31 January 2013

GIFTS OF FOOD AND RAREBREED TOMATO SOUP

One of the things we really love about our “other life” in France – for that’s how I now think of it, our life in the UK and a completely different life in France – is the generosity of our friends and neighbours.

gifts1A basket of salad appeared on our doorstep within minutes of us arriving at our little house last Easter. 

We have great friends in Derbyshire of course and I would never dream of suggesting they are not generous, because they are but – I don’t think I have ever opened my front door to find a bunch of flowers or basket of green salad on the doorstep.  It happens all the time in France.

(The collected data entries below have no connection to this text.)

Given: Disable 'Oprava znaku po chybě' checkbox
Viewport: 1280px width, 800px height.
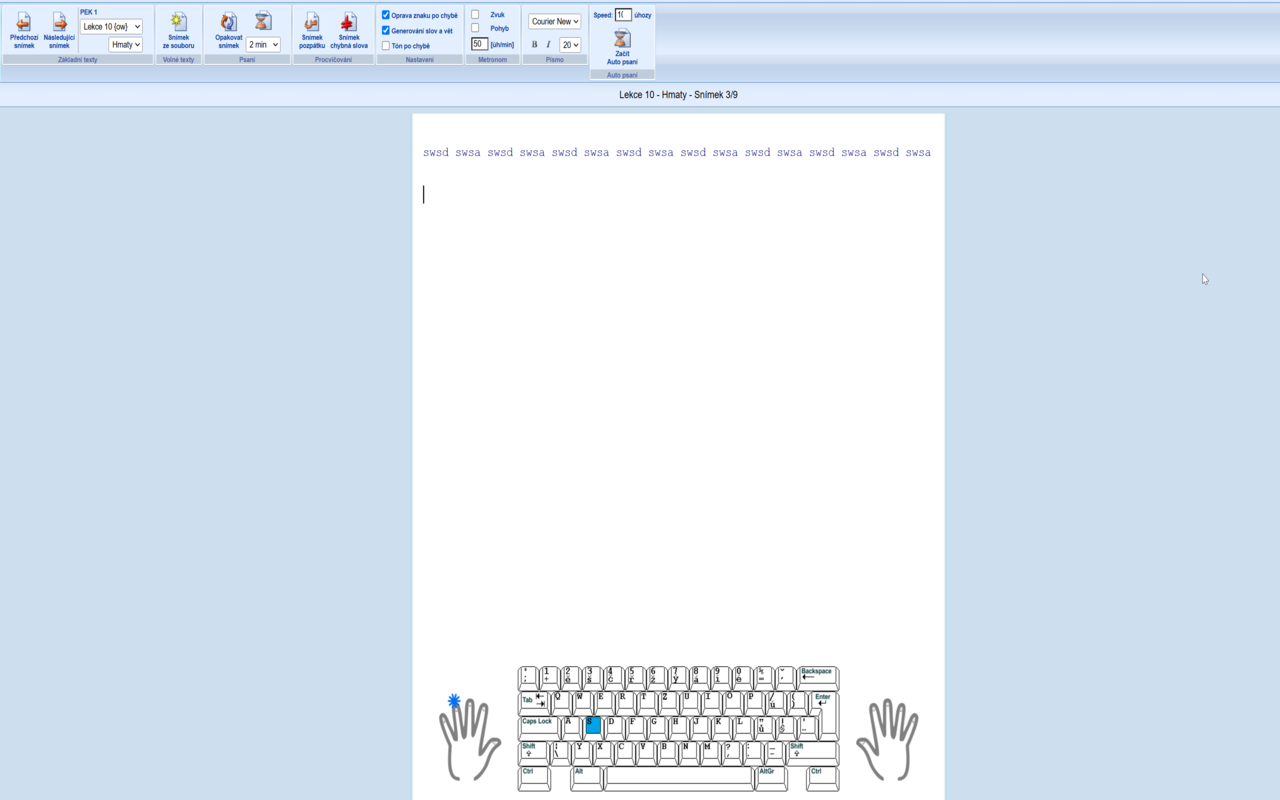Looking at the screenshot, I should [386, 15].
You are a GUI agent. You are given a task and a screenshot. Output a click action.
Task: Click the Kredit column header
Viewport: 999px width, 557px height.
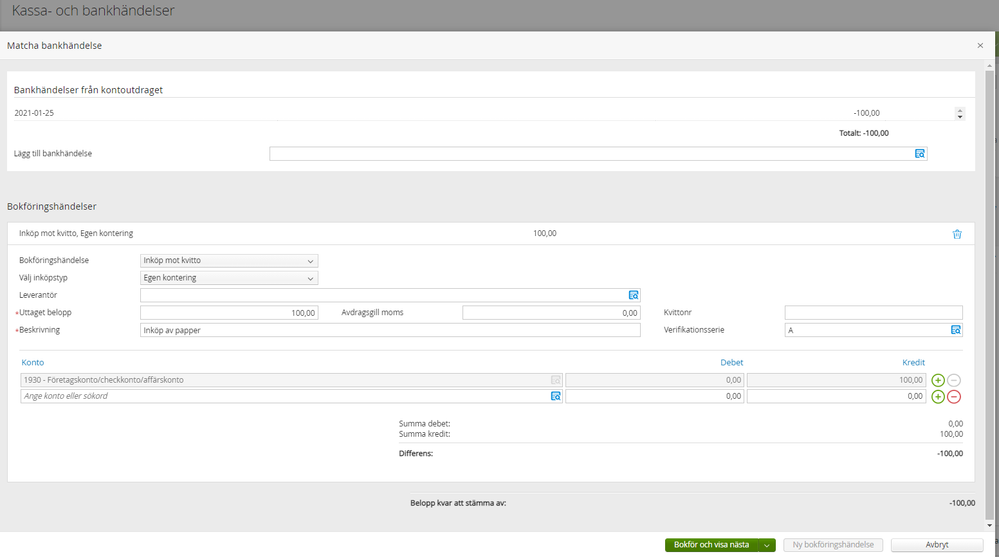tap(913, 362)
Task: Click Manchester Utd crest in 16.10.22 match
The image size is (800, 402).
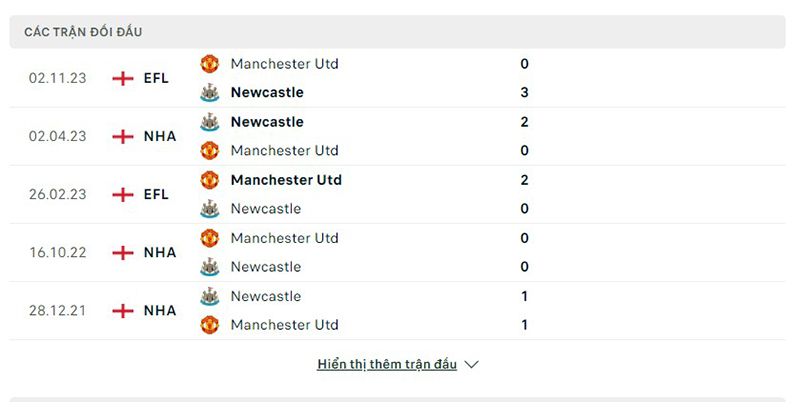Action: [x=209, y=238]
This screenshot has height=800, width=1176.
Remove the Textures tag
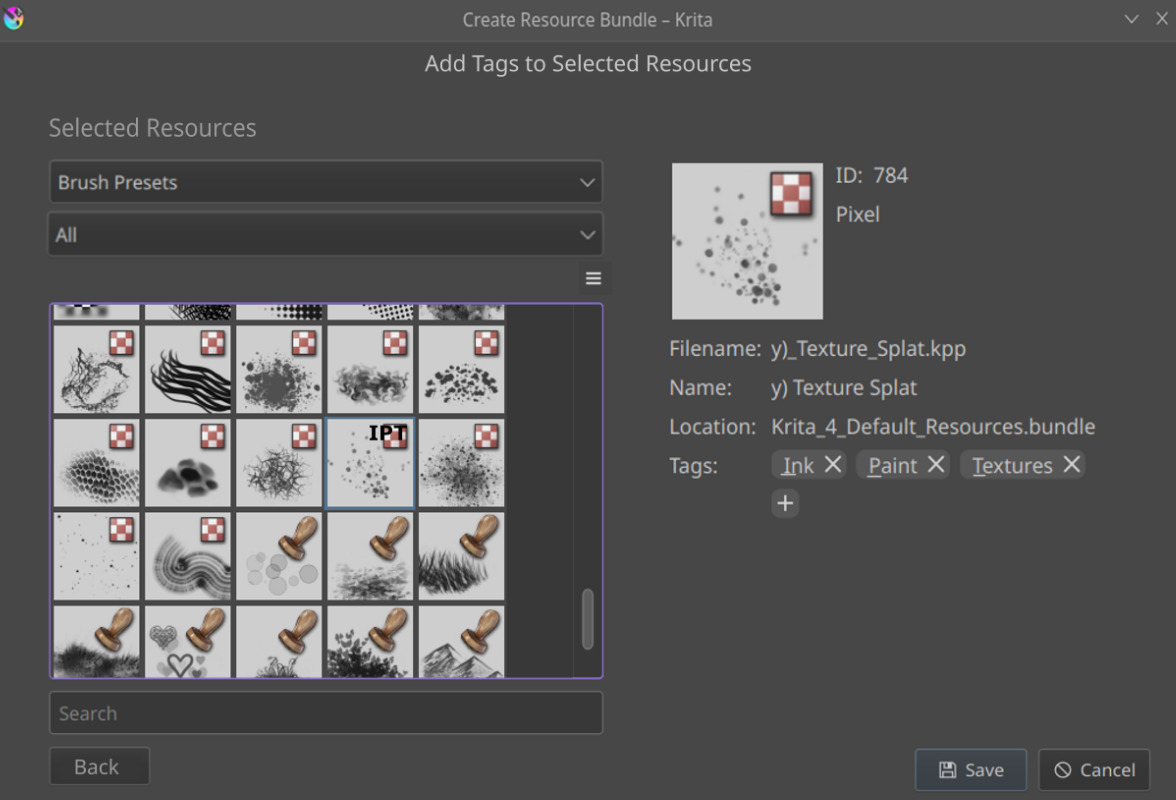click(x=1071, y=464)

gifts2 This collection of goodies was a gift from Nicole, waiting for us when we arrived in October.

It seems that a lot more people grow their own food and flowers, or have their own chickens, and when there is a surplus they are happy to give it away.

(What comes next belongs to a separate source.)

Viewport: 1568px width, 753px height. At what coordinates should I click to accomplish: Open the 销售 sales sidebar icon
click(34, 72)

Mme André is a regular visitor to our doorstep.  Sometimes when we are in we might hear a little tap, tap, at the door and open it to find a huge bunch of roses from her garden, or a couple of kilos of haricots verts, in one of her collection of old baskets, most of which belonged to her mother and must therefore be getting on for a hundred years old.  She keeps them hanging from the beams in her grange. 

gifts3 Mme André left these tomatoes in a bag, hanging from our doorknob one day when we were out.

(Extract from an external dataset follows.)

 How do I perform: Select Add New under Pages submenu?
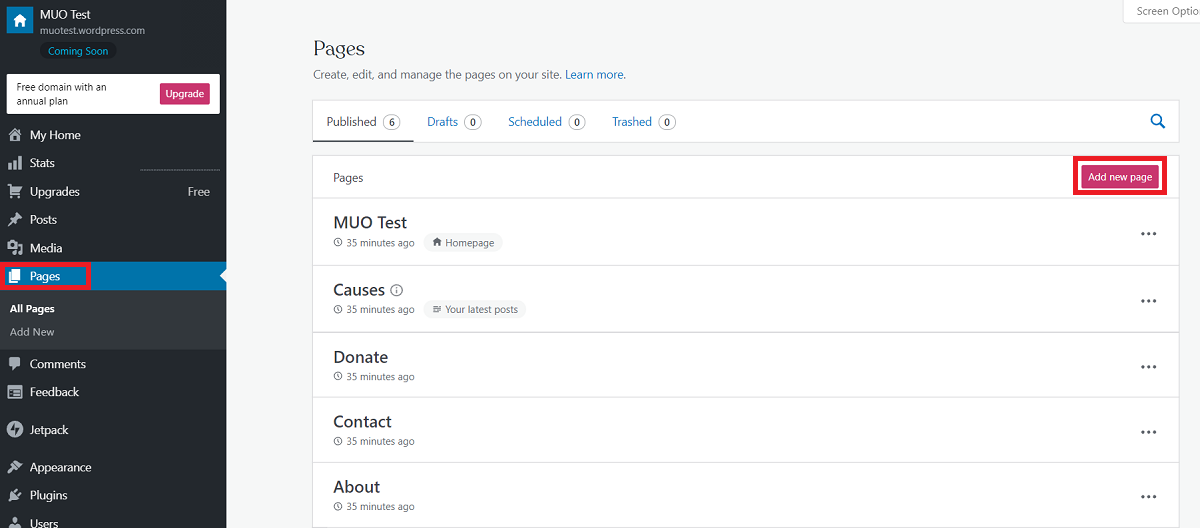[32, 332]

Our friend Barrie once joked about the concept of the same tomatoes doing the rounds – it is difficult to come away from anybody’s house without an armful of gorgeous, ripe, juicy tomatoes when they are in season, and if you can’t use them yourself the obvious thing to do is pass them on to someone else!

We have noticed how much longer the growing season is in the Loire – salad and vegetables appear much earlier in the year than the ones we grow at home, and other fruits and veg are still going strong in October.  When you then add all the free food, the blackberries, windfall apples and walnuts, it amounts to a huge bounty of produce.  I suppose that there is often more than each household needs so the natural thing to do is to give it away.  And we are more than grateful to receive it.

gifts4Our collection of tomatoes grew as we visited our friends. 

When we were chez nous last October we gradually accumulated quite a collection of tomatoes of various shapes and sizes.  I was reminded of this when I was shopping for tomatoes in the supermarket here recently.  The perfectly round, evenly sized specimens available might look tempting but they are not a patch on the gnarled and knobbly ones we acquired from our various friends – these would not have won any beauty contest but they were miles ahead in flavour.  I called them rarebreed tomatoes.

gifts5 gifts6 Some rarebreed tomatoes were given to us by Tim and Pauline.

Some of the tomatoes were varieties I had never heard of before and I confess I can’t remember their names now.  The previous year we had been invited to take part in a tomato tasting session at Tim and Pauline’s – we sat outside in the sunshine and tasted about half a dozen different types and they all had subtly different flavours. 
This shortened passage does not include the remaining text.